Pieter Palmers pieterp at joow.be
Thu Jul 6 10:05:53 EDT 2006


Paul Winkler wrote:
> On Thu, Jul 06, 2006 at 01:43:40PM +0200, Pieter Palmers wrote:
>> Modern harddisks use a lot of write caching on the controller to achieve 
>> decent performance. So when power goes down when there is data in the 
>> write cache, it is lost. The file system however 'thinks' that data has 
>> been written correctly. This hence results in file system corruption.
> 
> FS corruption is no fun (I once spent two days recovering data
> after bad RAM corrupted an ext2 fs... I ended up with every file I had
> in lost+found).  But the particular failure I mentioned was drive
> hardware, no doubt about it. Lots of low-level IDE errors in
> /var/log/messages.  Couldn't fsck it, couldn't get any raw
> data out of it with "dd if=/dev/hdb", nothing.
> I didn't have any warning, either... no funny noises, no
> problems or errors the last time I mounted it.  *shrug*
> 

Of course I'm not suggesting that there are no hardware failures, and 
I'm really not questioning your judgment.

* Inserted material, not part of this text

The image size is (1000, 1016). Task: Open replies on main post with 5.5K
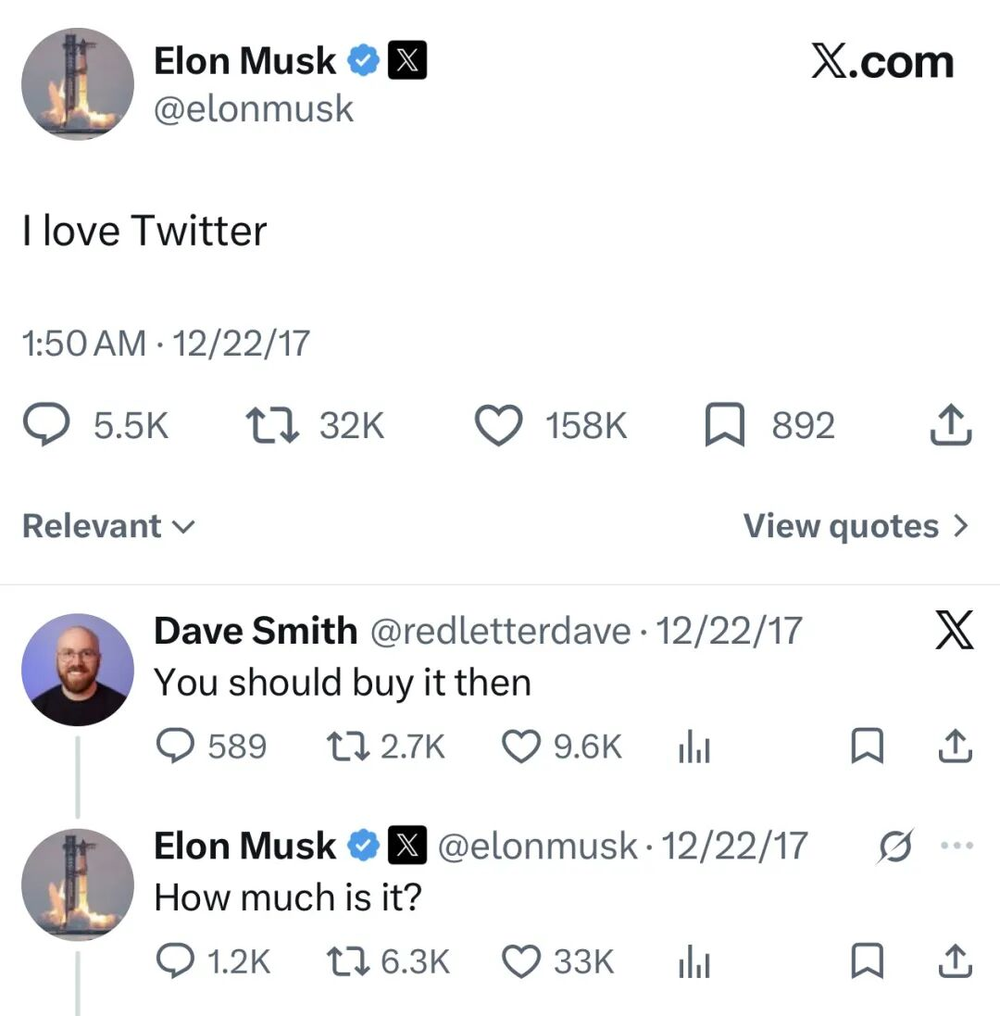click(x=46, y=424)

Just sharing my personal experience (own hardware and that of others), 
which is that once you prune out the hard disk failures caused by power 
outage, there are not much left. And in (almost) all of the power outage 
caused failures you can re-use the hard disk perfectly after a low level 
format. And that is not due to bad sector relocation, but simply because 
the CRC errors are cleared.

Problems caused by the interruption of a write operation by the disk are 
not distinguishable from 'real' hardware failures by the OS. The hard 
disk's firmware treats the sector where this interruption occurred as a 
bad sector, and reports it like that to the OS. So you also get a lot of 
messages in /var/log/messages. This phenomenon occurs on the harddisk 
itself, past the operating system, filesystem and ide controller.

However, you should be able to get some raw data out of it using dd (or 
ddrescue), as not all sectors are marked as 'bad'. That makes it 
slightly less bad as a total hard disk crash.

Pieter

PS: another tip: The sysadmins at work once told me that their 
experience is that harddisks tend to fail when they are shut down. What 
they dread the most is having to power down a server, even cleanly.